Cet événement s’inscrivait dans le cadre d’une série de conversations franches et officieuses entre les candidats démocrates aux présidentielles de 2020 et la communauté juive.

Pete Buttigieg, 37 ans, a implicitement dénoncé l’approche du président Donald Trump, qui s’est montré bienveillant à l’égard de Jérusalem et a accordé à Israël de nombreuses faveurs diplomatiques, dont le transfert de l’ambassade américaine, la reconnaissance de la souveraineté israélienne sur le plateau du Golan et la suppression des aides accordées aux Palestiniens.

Le président américain Donald Trump (à gauche) et le Premier ministre Benjamin Netanyahu présentent un décret sur le plateau du Golan devant l’aile ouest après une réunion à la Maison Blanche, le 25 mars 2019, à Washington. (Brendan Smialowski/AFP)

« Je ne crois pas que la bonne approche soit de soutenir l’ensemble de l’agenda du gouvernement actuel », a indiqué Buttigieg. « La bonne approche consiste à faire prendre une autre direction à un allié ou ami qui réalise des choses que l’on pense nuisibles. C’est en partie comme cela que marche notre alliance.
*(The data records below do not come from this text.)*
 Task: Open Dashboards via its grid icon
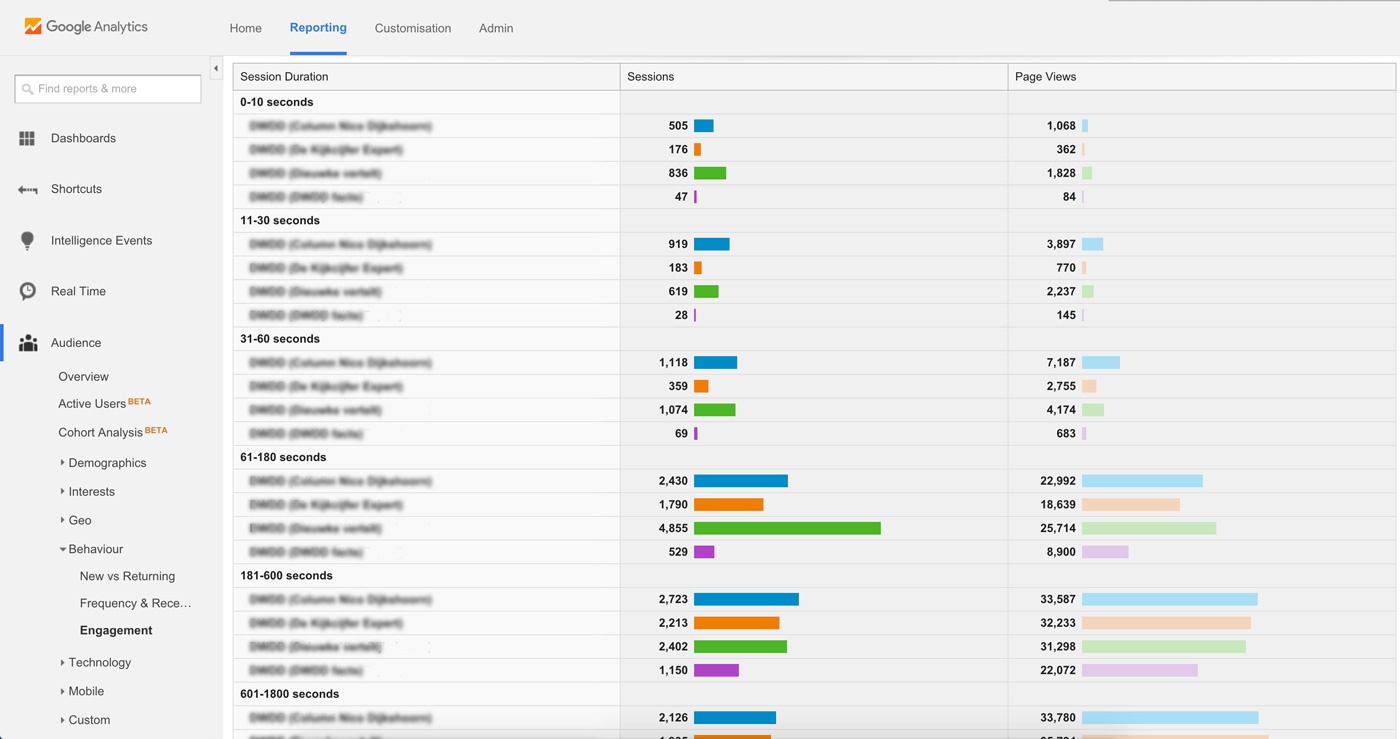pos(27,138)
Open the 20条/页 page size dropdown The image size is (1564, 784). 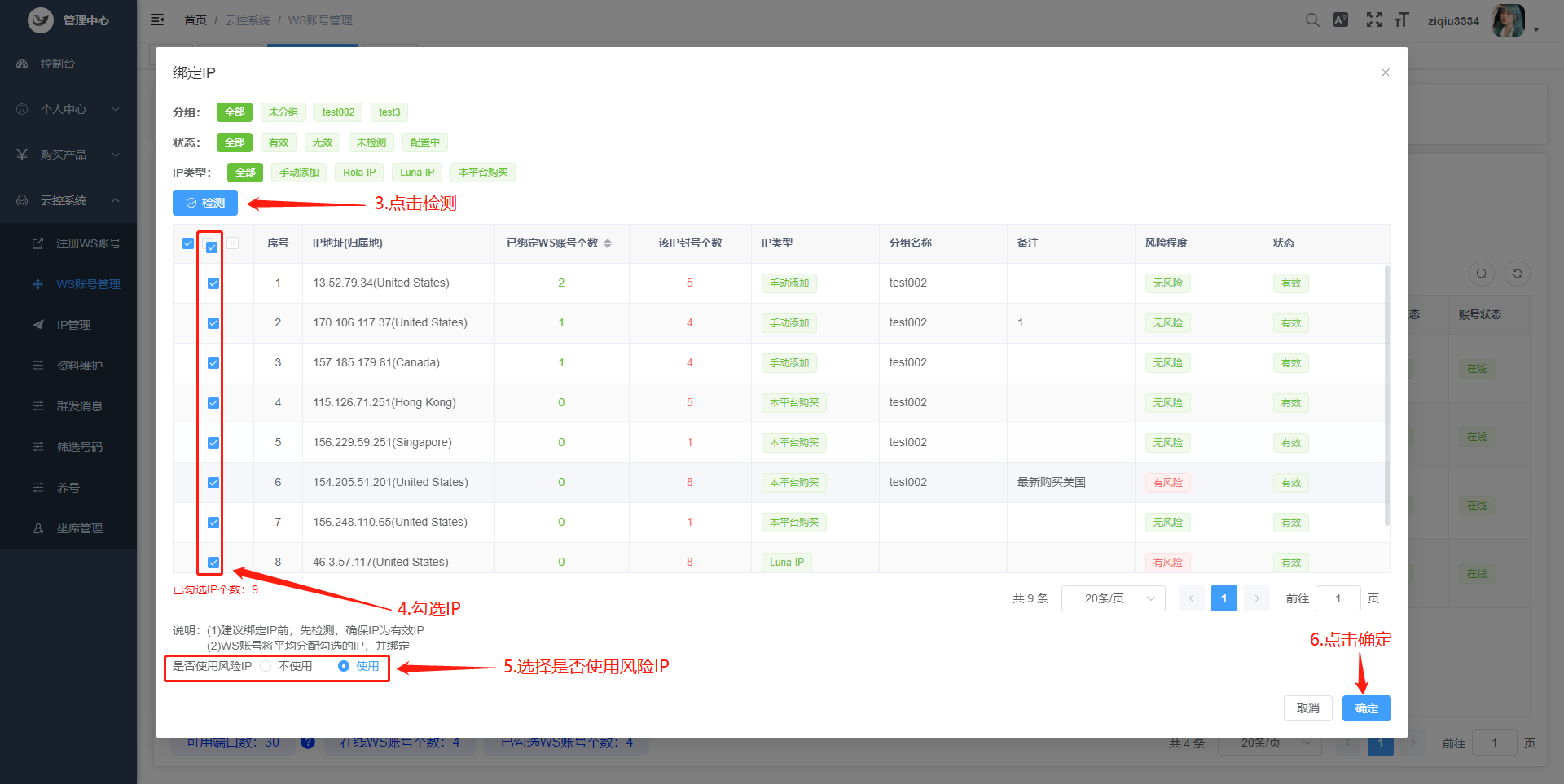(x=1113, y=598)

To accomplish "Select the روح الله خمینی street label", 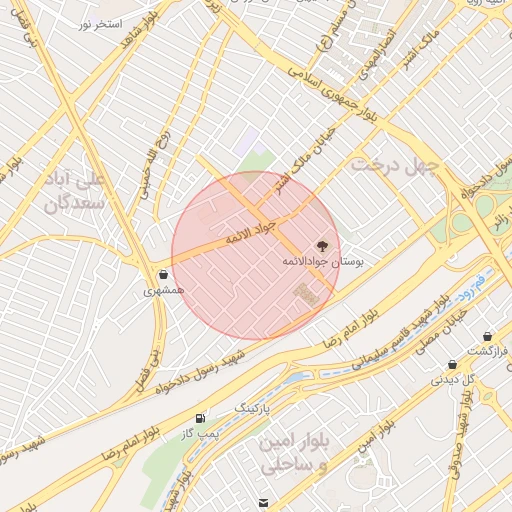I will 155,164.
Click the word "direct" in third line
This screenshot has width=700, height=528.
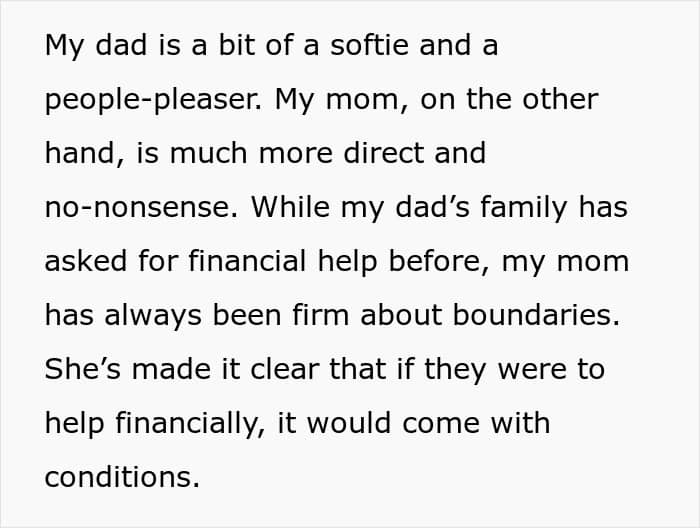[x=384, y=153]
Et je pense que le leadership américain est nécessaire, en particulier, à l’égard de notre allié, Israël, dans un moment comme celui-ci ».

Sans préciser à quelles politiques d’Israël il faisait référence en particulier, il avait dénoncé, en mars dernier, la proposition de Netanyahu d’annexer les implantations de Cisjordanie après les élections, qualifiant cette promesse de « nuisible » et estimant que les États-Unis avaient besoin d’un président qui « conseille à notre allié de ne pas abandonner la solution à deux Etats ».

Jeudi, le candidat a ajouté qu’Israël n’était pas le seul obstacle à la conclusion d’un accord de paix. « L’un des problèmes majeurs, c’est que nous n’avons pas les bons types de partenaires côté Palestiniens », a-t-il ainsi déclaré à son auditoire.

Dennis Ross à la conférence Zionism 3.0 à Palo Alto, Californie, le 18 septembre 2016. (Crédit : Michelle Shabtai)

Des sources ont confié au Times of Israel que plusieurs Juifs américains influents étaient présents, dont l’ancien négociateur de la paix au Moyen-Orient, l’ambassadeur Dennis Ross, le directeur exécutif du Washington Institute Rob Satloff, le rabbin réformé Rabbi Jonah Pesner, le sondeur démocrate Mark Mellman et Alan Gross.

Pete Buttigieg a également indiqué que le voyage qu’il avait fait récemment en Israël avec l’American Jewish Committee (AJC) avait consolidé ses liens avec l’État juif.

« J’ai constaté avec une grande admiration les réussites et la nature compacte de cette terre et ce que cela impliquait pour la sécurité », a-t-il expliqué, « ce qui m’a renforcé dans ma volonté de m’assurer que les États-Unis soient un allié ».

Il a également condamné les républicains qui disent que les Juifs « devaient quitter en masse le Parti démocrate ».

« C’est assez phénoménal de voir une Maison Blanche accueillir des gens que je pense sans vergogne antisémites », a-t-il dit. « La Maison Blanche a trouvé des excuses à des gens qui scandent dans la rue ‘les Juifs ne nous remplaceront pas' ».

Trump, lui-même, a plusieurs fois tweeté que les Juifs quittaient le parti avec lequel ils ont été si proches historiquement, après les propos controversés de la jeune élue démocrate du Congrès Ilhan Omar l’hiver dernier.

« Combattre l’antisémitisme, de même que lutter contre toutes les formes de haine, doit être une cause bipartisane », a fait savoir Pete Buttigieg.